Using the information:
• a. In the article on commuting and air pollution, how long does the U.S. Census Bureau say it takes the average American to get to work?
• b. Print the portion of the commuting pollution article starting at "For many, the" and ending at "on the road.".

For many, the commute to and from work is a lengthy, stressful process. According to the U.S. Census Bureau, it takes the average American about 26½ minutes to get to work. That’s nearly an hour each day — to work and back — to face traffic snarls and congested highways. That commute can also be hazardous to your health, exposing drivers to an increased amount of air pollutants that have been linked to a whole host of medical maladies, including cardiovascular disease, respiratory issues and even lung cancer.
After conducting a new research approach using actual commutes, a group of engineers at Washington University in St. Louis discovered a simple shift in driving habits can help to reduce those risks while out on the road.
“We know that traffic generates a lot of pollution, and therefore it’s the time when you’re traveling in traffic that you can have a disproportionately high amount of your daily exposure to many harmful pollutants,” said Anna Leavey, a research scientist at the School of Engineering and Applied Science. “What we wanted to see was: When and where are our highest exposures occurring, and how should one be driving to mitigate the risk?”
Leavey and Nathan Reed, a PhD candidate, worked together with PhD candidate Sameer Patel and Pratim Biswas, the Lucy and Stanley Lopata Professor and chair of the SEAS department of Energy, Environmental and Chemical Engineering. With assistance from Biswas’s Aerosol and Air Quality Research Lab, they used portable instruments and sensors to monitor and simultaneously measure the pollutant levels of their car’s indoor cabin air and the air directly outside of the car during their own daily commutes. That gave them rare, real-world look at pollutant exposure.

Supplied entries:

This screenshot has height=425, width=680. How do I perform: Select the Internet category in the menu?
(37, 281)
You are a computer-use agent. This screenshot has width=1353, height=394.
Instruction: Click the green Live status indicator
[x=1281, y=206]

...

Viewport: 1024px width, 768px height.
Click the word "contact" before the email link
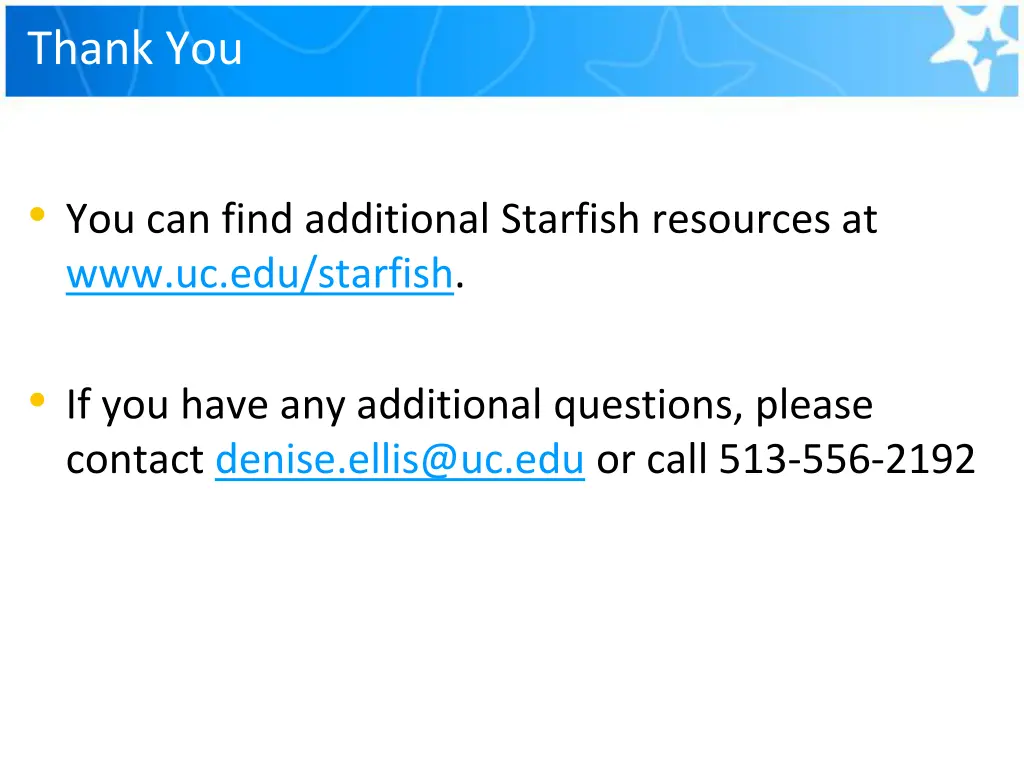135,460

Your written answers:
• a. About 26½ minutes.

• b.
For many, the commute to and from work is a lengthy, stressful process. According to the U.S. Census Bureau, it takes the average American about 26½ minutes to get to work. That’s nearly an hour each day — to work and back — to face traffic snarls and congested highways. That commute can also be hazardous to your health, exposing drivers to an increased amount of air pollutants that have been linked to a whole host of medical maladies, including cardiovascular disease, respiratory issues and even lung cancer.
After conducting a new research approach using actual commutes, a group of engineers at Washington University in St. Louis discovered a simple shift in driving habits can help to reduce those risks while out on the road.